Ellen Carey spent the summer of 1988 in her darkroom attempting to answer a question that had been bugging her: “What is an abstract photograph?” Her experiments kept failing—she processed black and white 120 film with different scrims and lighting, made black and white photograms, and airbrushed and painted chemicals on various papers.
Then, one day, she developed a photo with nothing in it. “It just takes one picture when you’re struggling,” Carey says. It was a gradient, going from white on the left to black on the right. The work is essentially a picture of a whiteboard, though it doesn’t necessarily appear that way. “It was all about light,” she said.
Ever since then, Carey has focused on and pushing the limits of what could be done with photographic equipment and materials. This ongoing project continues in her latest body of work, a series of photographs that the artist has called “finitograms.” Debuting at a solo exhibition at Paris’s Galerie Miranda (on view through June 22), the series’ name is a reference to the non finito technique used by Donatello and Michelangelo, who, in certain cases, deliberately didn’t carve the whole of the marble blocks they used.
Carey’s images, however, are completely finished, as they are 8×10 photographic papers with chemical traces on them—from Carey’s students’ experiments to the marks left from their being thrown in the bin. “The idea here is the light and the chemistry without the interference of the human hand,” she says. Over the last 20 years or so, Carey has been collecting and storing them — “time is the camera operator,” she says.
According to Galerie Miranda director Miranda Salt, Carey’s work very much blurs genre lines.
“It’s super fine-art photography with a strong connection to the painting world,” Salt said. In her estimation, French institutions have long been focused on figurative photography, and therefore they lag the US by around five years. This is why they are just catching onto Carey’s work, she posited.
Carey’s most well-known series is grouping of large-format works run as large as an adult human and consist of bright blobs of color and cracked patinas. They were made using 20×24 Polaroid cameras, which weigh 235 pounds and require their own wheeled frames. They are so big that two people are needed to move—and, often, to operate—them.

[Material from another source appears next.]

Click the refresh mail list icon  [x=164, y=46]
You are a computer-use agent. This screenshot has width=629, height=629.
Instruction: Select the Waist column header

Carey uses the camera to take a photo, then brings the film into a darkroom with absolutely no light (she used a closet during lockdown). There, she crumples the paper, with its negative attached, by hand, before away to reveal the finished work. She sometimes includes the negative as part of the work too.
This body relates to Carey’s obsession with Surrealism. Decades of playing around in a darkroom gave her the confidence to actively damage the film, breaking a large photography taboo.
Carey has one of seven 20×24 Polaroid cameras in existence (a new one is being built currently) in her Hartford, Connecticut, studio, which was used by photographer Elsa Dorfman until her death two years ago. When the Polaroid company announced it was no longer going to make the film any more, 20×24 Holdings, which helps manage some of these cameras, bought over 500 cases of film. However, as no funder has been found yet, Carey estimates there is only enough film for a few more years. Though Carey is undoubtedly the only one working in this abstract way with this camera, there is a possibility she may also be the last.
While Carey has continued extending the field of abstract photography for the last three decades, creating entirely new genres, she has not gained the same level of recognition as some of her contemporaries. For instance, she was friends with Cindy Sherman back when they were at college at Buffalo, New York, and had a shared exhibition back in 1976 on a Buffalo city bus.
Carey first encountered the 20×24 Polaroid camera in 1983, when she was invited to be part of the Polaroid Artists Support Program—which ended with the great stock market crash of 1987.
“The camera made me rethink my modus operandi,” she said, explaining that she knew she wasn’t very good at painting, drawing, or other figurative ways of making art. This can be seen in Carey’s “zerograms,” for which she folds and crumples Fuji Crystal paper (a similar process to the “Crush & Pulls”), then manipulated in a lightless darkroom and exposed into melanges of bright colors.
These patterns were spotted by the creative design team behind the menswear brand Dunhill, which collaborated with her on some pieces of the spring-summer 2022 collection. Dunhill creative director Mark Weston said Carey’s work has the “importance of trusting instinct while embracing the accidentals” that resonated with the design team, describing how the “painterly colors” lent themselves well to being printed on silk satin.
Carey thinks of her practice in a similar way. She said her work is about “introducing randomness and chance,” sometimes with the intervention of the human hand, sometimes without.